Excerpted data:
+++

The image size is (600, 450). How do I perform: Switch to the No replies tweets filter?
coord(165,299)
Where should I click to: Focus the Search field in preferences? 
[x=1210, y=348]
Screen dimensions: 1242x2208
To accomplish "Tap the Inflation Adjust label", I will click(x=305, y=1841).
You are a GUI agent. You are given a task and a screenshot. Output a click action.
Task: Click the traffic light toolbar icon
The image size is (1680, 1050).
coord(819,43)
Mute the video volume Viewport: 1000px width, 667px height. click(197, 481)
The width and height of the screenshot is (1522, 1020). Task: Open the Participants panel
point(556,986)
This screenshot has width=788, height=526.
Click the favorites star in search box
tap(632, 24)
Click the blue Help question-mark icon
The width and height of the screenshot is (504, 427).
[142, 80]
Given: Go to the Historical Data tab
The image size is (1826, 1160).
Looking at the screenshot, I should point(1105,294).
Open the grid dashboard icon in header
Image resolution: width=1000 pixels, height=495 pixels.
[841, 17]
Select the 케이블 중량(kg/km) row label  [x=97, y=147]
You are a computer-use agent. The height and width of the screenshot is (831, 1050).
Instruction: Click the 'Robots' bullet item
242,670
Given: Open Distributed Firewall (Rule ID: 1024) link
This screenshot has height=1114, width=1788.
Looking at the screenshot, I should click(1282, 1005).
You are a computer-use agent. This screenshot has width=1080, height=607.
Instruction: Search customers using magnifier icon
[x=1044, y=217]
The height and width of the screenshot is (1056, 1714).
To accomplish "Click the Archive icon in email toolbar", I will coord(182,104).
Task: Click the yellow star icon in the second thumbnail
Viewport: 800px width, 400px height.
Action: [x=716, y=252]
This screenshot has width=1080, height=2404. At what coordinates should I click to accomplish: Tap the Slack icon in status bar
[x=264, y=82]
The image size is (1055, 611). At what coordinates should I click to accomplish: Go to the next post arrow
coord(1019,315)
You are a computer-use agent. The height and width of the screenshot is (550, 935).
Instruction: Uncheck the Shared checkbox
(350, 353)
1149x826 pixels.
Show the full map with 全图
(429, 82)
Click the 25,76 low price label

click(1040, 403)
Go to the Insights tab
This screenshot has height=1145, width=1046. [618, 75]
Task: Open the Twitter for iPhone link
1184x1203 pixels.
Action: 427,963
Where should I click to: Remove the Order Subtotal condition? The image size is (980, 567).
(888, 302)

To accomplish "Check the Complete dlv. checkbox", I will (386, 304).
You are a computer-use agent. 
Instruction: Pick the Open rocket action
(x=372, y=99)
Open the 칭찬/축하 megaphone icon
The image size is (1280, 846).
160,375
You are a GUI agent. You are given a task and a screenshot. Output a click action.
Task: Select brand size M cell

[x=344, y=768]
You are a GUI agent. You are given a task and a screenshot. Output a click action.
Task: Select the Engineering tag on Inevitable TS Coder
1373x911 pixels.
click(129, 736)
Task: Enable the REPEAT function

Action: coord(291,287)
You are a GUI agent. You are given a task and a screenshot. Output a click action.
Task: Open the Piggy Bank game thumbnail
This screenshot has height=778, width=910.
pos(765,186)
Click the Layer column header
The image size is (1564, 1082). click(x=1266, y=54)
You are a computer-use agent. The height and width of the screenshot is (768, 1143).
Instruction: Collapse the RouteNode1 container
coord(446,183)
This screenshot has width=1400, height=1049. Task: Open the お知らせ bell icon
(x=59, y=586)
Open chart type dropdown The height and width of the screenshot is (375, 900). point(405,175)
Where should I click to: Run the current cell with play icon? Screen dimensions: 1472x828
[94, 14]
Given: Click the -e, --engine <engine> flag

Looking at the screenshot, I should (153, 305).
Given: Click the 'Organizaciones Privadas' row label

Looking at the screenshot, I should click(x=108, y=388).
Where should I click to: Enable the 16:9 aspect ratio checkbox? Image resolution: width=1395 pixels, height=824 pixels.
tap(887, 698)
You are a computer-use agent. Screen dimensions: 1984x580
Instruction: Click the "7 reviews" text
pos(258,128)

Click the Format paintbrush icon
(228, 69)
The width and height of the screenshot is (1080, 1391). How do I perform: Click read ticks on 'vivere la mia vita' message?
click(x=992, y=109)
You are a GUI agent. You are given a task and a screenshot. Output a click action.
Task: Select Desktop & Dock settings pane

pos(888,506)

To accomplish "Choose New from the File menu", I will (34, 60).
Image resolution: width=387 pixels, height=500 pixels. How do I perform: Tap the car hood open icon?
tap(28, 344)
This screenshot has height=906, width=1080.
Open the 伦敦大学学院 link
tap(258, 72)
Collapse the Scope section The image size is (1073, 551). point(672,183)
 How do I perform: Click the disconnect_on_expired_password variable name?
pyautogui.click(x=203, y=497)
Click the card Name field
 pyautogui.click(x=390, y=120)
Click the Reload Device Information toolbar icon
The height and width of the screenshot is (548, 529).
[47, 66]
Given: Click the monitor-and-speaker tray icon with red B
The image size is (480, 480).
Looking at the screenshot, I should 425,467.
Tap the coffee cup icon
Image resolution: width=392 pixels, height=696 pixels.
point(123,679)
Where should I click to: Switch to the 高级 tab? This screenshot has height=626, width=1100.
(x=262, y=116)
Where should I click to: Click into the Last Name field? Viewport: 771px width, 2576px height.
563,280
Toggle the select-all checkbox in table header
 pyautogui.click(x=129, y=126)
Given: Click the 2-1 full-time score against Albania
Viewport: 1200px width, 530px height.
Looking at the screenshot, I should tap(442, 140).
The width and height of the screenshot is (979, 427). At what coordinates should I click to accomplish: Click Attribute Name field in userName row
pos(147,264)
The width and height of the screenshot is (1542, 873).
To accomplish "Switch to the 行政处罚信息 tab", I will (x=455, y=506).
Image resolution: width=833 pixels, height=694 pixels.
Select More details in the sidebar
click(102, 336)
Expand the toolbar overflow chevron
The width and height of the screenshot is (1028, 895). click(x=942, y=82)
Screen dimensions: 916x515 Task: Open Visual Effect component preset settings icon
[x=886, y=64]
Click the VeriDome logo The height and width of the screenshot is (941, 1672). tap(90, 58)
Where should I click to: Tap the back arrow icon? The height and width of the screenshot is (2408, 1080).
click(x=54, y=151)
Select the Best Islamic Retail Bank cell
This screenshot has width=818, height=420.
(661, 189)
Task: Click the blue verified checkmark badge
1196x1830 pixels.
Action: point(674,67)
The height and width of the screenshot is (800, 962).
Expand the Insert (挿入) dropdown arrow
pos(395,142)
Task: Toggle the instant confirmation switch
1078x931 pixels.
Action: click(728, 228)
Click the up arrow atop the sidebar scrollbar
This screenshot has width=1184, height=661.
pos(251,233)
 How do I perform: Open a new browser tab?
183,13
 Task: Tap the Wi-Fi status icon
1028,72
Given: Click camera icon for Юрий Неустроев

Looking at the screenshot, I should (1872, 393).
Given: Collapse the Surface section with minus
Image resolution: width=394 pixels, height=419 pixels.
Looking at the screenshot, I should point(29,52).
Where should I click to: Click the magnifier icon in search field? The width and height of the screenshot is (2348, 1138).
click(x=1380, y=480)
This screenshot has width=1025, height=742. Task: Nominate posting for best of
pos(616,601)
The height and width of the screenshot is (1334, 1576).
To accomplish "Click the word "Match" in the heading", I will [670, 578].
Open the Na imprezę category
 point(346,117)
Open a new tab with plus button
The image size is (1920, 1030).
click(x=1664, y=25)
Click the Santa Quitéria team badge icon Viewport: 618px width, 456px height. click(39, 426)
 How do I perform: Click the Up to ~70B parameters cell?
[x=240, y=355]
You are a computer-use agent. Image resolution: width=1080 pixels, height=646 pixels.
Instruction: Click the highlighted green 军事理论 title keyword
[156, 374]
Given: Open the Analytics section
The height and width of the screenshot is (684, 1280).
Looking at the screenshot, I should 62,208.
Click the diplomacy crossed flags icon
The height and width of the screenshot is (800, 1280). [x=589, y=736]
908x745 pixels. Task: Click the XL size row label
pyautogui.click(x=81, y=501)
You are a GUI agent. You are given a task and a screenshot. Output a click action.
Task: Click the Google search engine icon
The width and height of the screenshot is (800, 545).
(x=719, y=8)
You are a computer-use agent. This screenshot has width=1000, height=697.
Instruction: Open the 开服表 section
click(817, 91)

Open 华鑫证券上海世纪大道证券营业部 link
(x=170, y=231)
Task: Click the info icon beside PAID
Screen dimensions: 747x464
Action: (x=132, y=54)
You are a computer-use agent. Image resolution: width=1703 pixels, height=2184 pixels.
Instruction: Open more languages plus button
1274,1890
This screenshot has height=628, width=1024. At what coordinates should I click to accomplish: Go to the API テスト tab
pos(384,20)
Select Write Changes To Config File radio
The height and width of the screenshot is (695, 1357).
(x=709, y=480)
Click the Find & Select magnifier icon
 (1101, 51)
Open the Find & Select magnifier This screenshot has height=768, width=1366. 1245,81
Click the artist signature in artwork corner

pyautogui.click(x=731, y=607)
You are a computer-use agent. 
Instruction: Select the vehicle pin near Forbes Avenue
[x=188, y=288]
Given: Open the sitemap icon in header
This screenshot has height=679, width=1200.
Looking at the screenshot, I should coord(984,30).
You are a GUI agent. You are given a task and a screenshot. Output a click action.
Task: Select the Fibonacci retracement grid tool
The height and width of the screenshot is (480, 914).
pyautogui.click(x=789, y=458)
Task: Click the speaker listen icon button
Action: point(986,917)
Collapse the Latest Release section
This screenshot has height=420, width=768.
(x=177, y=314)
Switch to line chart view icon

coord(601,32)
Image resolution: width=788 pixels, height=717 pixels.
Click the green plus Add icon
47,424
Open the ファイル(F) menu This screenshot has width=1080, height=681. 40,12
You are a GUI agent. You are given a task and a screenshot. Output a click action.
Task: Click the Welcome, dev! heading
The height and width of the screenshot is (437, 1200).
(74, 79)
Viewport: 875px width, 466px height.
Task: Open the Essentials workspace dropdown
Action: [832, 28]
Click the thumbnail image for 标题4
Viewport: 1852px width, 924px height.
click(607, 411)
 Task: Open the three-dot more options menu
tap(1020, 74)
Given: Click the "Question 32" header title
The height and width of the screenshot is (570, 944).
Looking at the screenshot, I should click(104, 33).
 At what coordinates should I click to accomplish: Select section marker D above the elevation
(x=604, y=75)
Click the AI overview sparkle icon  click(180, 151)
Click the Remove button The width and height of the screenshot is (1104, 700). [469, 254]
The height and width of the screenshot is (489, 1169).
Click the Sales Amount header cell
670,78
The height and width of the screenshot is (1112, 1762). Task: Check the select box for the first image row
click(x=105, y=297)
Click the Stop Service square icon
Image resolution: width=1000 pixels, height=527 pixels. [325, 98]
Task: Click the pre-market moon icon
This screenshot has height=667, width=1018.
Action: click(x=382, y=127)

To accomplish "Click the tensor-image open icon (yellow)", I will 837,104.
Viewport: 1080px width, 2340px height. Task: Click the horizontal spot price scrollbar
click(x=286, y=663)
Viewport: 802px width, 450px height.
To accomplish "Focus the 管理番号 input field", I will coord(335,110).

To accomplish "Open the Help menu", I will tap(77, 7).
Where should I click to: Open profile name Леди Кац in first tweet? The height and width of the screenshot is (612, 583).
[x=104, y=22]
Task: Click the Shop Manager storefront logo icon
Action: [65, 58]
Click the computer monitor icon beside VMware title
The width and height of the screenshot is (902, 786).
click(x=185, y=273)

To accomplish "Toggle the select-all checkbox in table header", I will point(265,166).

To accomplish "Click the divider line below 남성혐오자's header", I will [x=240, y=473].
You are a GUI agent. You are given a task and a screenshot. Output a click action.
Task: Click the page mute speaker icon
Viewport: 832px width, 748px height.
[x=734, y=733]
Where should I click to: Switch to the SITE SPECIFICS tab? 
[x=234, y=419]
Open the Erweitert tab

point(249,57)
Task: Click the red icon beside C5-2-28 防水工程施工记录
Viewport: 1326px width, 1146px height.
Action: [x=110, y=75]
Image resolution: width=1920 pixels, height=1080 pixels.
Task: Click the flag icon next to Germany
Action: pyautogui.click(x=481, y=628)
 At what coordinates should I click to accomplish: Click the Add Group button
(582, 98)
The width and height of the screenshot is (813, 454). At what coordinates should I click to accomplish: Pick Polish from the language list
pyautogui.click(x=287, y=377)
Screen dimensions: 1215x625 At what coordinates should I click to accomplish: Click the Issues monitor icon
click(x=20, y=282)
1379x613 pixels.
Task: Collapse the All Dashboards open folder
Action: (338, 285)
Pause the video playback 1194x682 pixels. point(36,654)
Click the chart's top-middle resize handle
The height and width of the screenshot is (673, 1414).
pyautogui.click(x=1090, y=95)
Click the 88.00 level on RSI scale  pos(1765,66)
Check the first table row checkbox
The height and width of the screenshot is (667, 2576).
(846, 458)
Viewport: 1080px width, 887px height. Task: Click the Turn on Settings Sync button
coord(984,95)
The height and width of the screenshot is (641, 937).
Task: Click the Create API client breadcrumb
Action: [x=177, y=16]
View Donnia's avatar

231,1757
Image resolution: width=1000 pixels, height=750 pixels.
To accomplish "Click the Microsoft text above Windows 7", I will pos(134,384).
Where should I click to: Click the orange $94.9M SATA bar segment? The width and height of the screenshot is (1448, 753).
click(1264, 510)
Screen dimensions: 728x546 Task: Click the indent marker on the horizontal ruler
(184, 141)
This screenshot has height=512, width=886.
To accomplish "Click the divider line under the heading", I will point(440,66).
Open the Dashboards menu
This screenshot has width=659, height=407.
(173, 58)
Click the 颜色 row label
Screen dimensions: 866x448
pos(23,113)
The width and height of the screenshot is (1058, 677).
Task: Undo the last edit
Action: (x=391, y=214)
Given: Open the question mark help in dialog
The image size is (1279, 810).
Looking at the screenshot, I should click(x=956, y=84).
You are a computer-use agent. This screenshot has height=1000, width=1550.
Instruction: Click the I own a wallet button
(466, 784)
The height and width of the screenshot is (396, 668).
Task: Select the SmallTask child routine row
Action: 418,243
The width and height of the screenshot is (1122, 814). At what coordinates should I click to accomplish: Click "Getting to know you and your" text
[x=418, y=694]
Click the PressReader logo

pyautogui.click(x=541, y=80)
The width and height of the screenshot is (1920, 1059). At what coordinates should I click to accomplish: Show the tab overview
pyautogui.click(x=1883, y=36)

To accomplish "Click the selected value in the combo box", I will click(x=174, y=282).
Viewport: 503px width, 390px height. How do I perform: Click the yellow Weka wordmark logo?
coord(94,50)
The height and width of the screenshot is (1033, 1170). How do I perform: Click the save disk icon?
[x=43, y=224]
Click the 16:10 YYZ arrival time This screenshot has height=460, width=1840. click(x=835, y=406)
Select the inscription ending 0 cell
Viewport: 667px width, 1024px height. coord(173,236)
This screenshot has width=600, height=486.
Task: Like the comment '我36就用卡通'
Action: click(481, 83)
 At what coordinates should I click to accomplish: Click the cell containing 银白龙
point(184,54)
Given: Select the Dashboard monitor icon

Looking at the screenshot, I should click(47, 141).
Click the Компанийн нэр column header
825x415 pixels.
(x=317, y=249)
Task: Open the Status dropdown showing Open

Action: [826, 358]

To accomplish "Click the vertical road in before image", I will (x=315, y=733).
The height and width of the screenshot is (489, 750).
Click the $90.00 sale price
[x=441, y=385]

+++

Your task:
When a line in the listing has the word "blue", return that line.

Solution to this exercise:
Click the blue Help question-mark icon
Task: Click the blue verified checkmark badge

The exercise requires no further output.